The sheets on the bed are crisp, too crisp, when he pulls them back to get in, some kind of Egyptian cotton with an astronomical thread count. In Vancouver, their bed had jersey knit cotton sheets from Target, $19.99 for the entire queen-sized set that felt -- and eventually smelled -- like an old, comfortable tee shirt of Jared’s.

He smooths the corner of the sheets back into place and abandons the oppressively empty bedroom in favor of the couch. He puts on the TV to cut into the silence that feels like it’s going to suffocate him, but he can’t focus on what it’s playing, or the book he started on the plane, or the mail he makes a short attempt at reading. The couch is uncomfortable as far as sleeping positions go, but it feels safe in that there’s no empty space beside him that he want to fill with Jared. He spends the next few hours in a half-sleep, dreaming or remembering past conversations, disappointed every time he regains full consciousness and remembers he’s still in LA, still alone.

--

Jared calls him again, at around the same time, late night or early morning, either/or when you’re not really asleep, anyway. He picks up this time.

“You’re in LA now, right?” Jared asks by way of greeting.

“Yeah, yeah. Just got in tonight. Oh, sorry, the flight got in okay.”

Jared laughs, quick and low. “Didn’t call to check up on you -- I’m not your damn mother -- but that’s good. You - you weren’t sleeping, were you?”

“Nah. The apartment’s weird. I don’t remember why I got it. Do you? I think I hate it.”

“You hate everything, Jen.”

“Yeah.”

“Hey, would you… what are you… I’m not doing anything, can’t sleep. Any chance I can hate the apartment? With you?”

Jensen softens at the words, feels little pieces slipping back into place that haven’t been sitting right for a while.
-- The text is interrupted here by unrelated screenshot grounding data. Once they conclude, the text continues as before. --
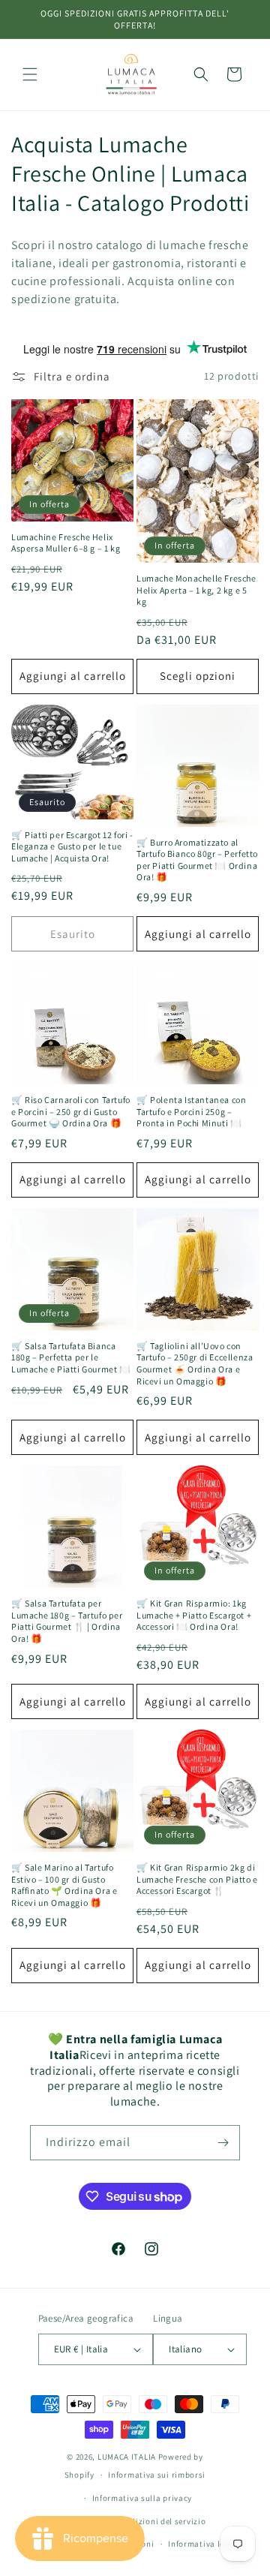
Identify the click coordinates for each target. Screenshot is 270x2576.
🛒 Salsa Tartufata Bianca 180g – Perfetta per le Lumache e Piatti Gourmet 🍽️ (71, 1357)
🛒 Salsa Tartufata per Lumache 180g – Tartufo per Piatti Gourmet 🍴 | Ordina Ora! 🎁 (67, 1621)
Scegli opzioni (198, 676)
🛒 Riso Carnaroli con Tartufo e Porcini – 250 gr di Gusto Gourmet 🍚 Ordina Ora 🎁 (70, 1111)
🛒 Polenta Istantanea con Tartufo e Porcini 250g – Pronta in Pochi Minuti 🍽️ (191, 1111)
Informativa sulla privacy (142, 2498)
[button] (30, 74)
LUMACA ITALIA (127, 2456)
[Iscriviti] (222, 2142)
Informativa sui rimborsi (157, 2474)
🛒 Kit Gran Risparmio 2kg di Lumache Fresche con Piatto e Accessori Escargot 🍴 (197, 1879)
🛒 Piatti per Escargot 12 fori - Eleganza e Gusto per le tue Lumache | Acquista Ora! (72, 846)
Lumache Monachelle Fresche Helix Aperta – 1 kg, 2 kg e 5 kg (196, 590)
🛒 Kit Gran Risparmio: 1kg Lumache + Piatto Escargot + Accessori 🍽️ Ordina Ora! (193, 1615)
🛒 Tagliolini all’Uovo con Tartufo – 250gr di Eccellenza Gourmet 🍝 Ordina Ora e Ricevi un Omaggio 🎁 (194, 1363)
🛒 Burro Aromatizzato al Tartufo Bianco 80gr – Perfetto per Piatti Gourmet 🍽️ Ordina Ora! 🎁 (197, 860)
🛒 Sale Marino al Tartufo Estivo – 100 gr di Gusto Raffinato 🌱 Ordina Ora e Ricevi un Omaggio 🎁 (64, 1885)
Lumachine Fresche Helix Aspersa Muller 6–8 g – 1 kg (65, 543)
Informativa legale (205, 2543)
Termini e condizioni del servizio (142, 2521)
It’s not the end of everything. This is a change they can maybe make, and it doesn’t have to be a discussion, a big thing. Maybe. “Yeah, of course. C’mon over. You’re not too tired to drive?”

“Nah, and it’s not far. I’ll see you soon.”

Twenty minutes later, Jared is there, face translucent with tiredness in likely mirror of Jensen’s own. They stare at each other without speaking for a full minute before Jared moves, comes around behind him and wraps his big hands around Jensen’s hips, rests his chin on Jensen’s shoulder. Jensen doesn’t move, just stands there and lets himself be aware of every inch of Jared’s body against his.

Jared kisses his way up Jensen’s neck to his mouth. They make their way to the bedroom intertwined, tumble on the bed in a tangle of limbs and stiff cotton, and Jared pulls a face when his skin comes into contact with the sheets. He curls into Jensen under the offending covers and falls asleep right away, as always. Jensen burrows his head into the crook of Jared’s neck, adjusts his breaths to match Jared’s gentle snores. It takes all of four minutes for him to fall fast asleep. He doesn’t wake until late the next morning, warm and comfortable, Jared’s arm resting loosely across his hips.